Dissenting opinion of justice Eerik Kergandberg

I maintain an opinion dissenting from the one given in the name of the Constitutional Review Chamber of the Supreme Court on the interpretation of § 111 of the Constitution of the Republic of Estonia, for the following reasons:

1. The Riigikogu has requested the opinion of the Supreme Court on the interpretation of § 111 of the Constitution of the Republic of Estonia (“the Constitution”) in its conjunction with the Constitution of the Republic of Estonia Amendment Act (“CAA”) and the European Union law. I am of the opinion that there is no ground, without a long and thorough justification, to argue that for the time being only the second section of the Act has a regulative effect and that the other sections thereof could or even should be discarded.

2. It is regrettable that the opinion of the Supreme Court contains no explanation as to why it has not considered necessary to include the provisions of § 1 of CAA into the analysis of constitutionality. I find that such an analysis, one related also to the fundamental principles of the Constitution of the Republic of Estonia, would have been imperative for the reason that the second part of the opinion has, in fact, tried to explain the actual implications of the adoption of the Constitution of the Republic of Estonia Amendment Act at a referendum for the entire Estonian constitutional order. Yet, this explanation is and will remain incomplete without taking a stand as to the present status of § 1 of CAA.

3. Finally, I share the procedural concern of my colleague Villu Kõve, expressed in the first paragraph of his dissenting opinion.

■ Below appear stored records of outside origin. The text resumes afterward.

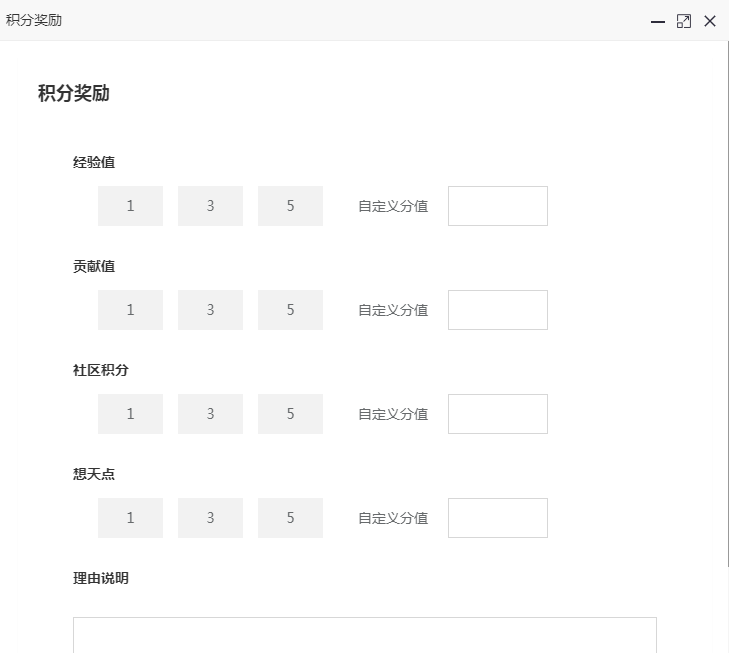The width and height of the screenshot is (729, 653).
Task: Maximize the 积分奖励 dialog window
Action: (x=683, y=21)
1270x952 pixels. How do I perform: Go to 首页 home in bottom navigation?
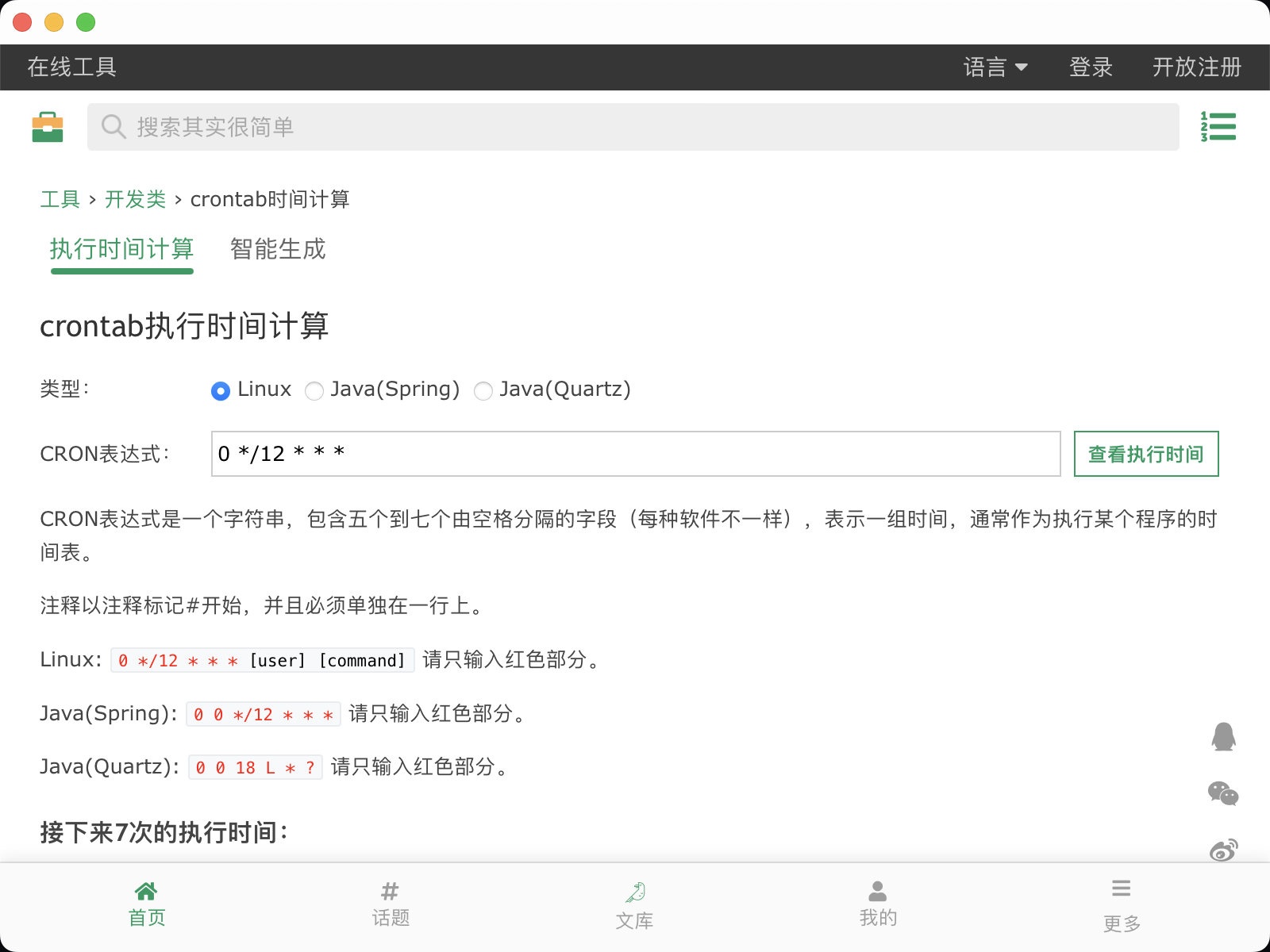click(147, 904)
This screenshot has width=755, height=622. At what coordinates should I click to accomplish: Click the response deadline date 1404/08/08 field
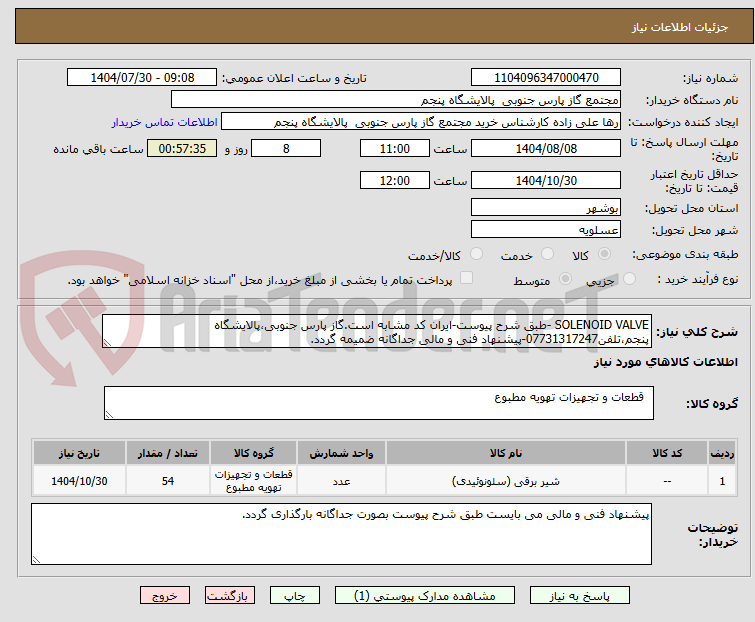coord(546,149)
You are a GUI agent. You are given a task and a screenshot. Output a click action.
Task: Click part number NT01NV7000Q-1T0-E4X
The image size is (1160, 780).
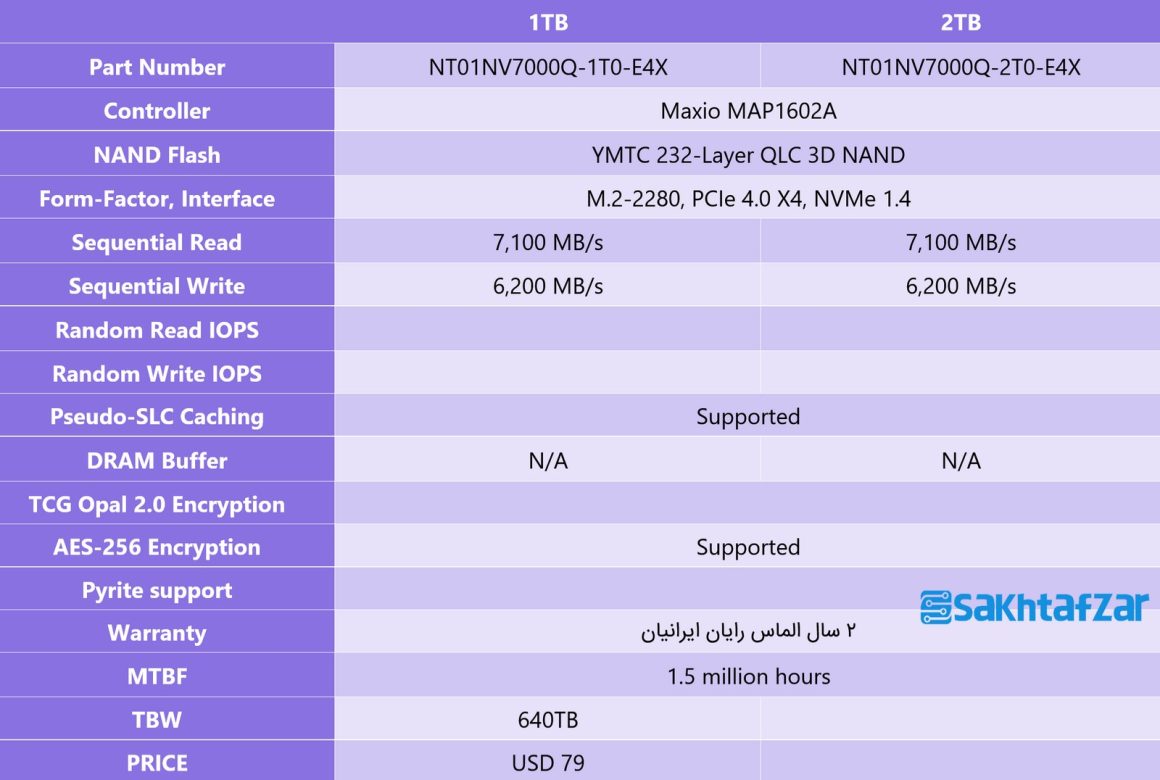point(547,67)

Even if the concern proved unfounded, I am still of the opinion that bearing in mind the guiding nature of a Supreme Court opinion (one could not probably refer to a judges’ opinion as a precedent) it would have been necessary to explain the legal meaning thereof and to take a stand as to the possible binding effect of opinions of the kind both on the legislator and the subsequent constitutional review practice.